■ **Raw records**
-----

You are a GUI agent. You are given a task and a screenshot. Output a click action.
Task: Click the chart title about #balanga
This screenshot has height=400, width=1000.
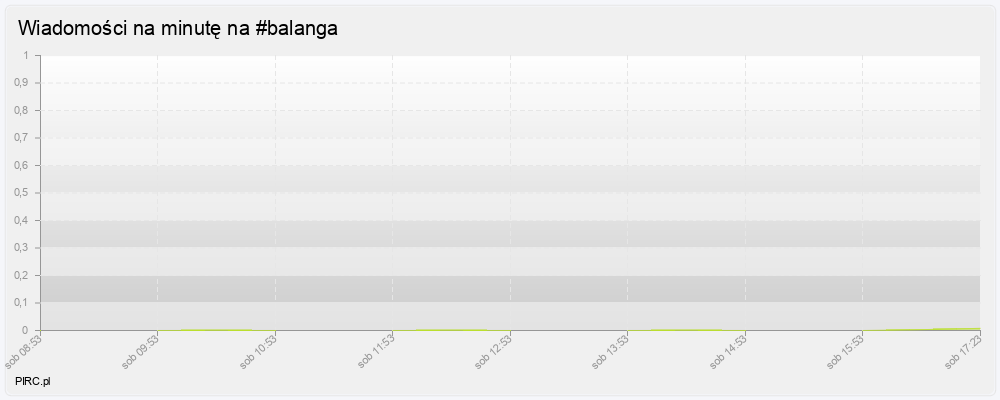[x=178, y=29]
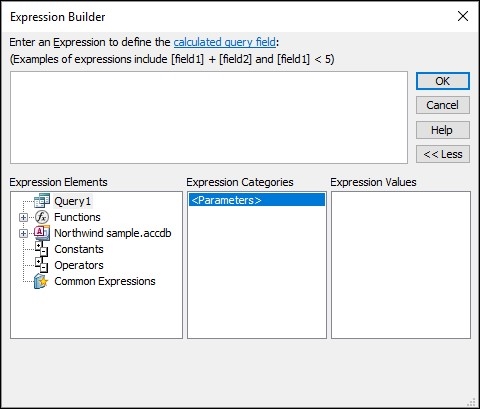Open the Help button
Image resolution: width=480 pixels, height=409 pixels.
click(x=443, y=130)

-----

■ **Written exercise**
Repeat every line of the records above word for word. Leave the pictures out.

■ **Worked solution**
You are a GUI agent. You are given a task and a screenshot. Output a click action.
Task: Click the chart title about #balanga
This screenshot has height=400, width=1000.
[x=178, y=29]
Open the Help button
Image resolution: width=480 pixels, height=409 pixels.
click(x=443, y=130)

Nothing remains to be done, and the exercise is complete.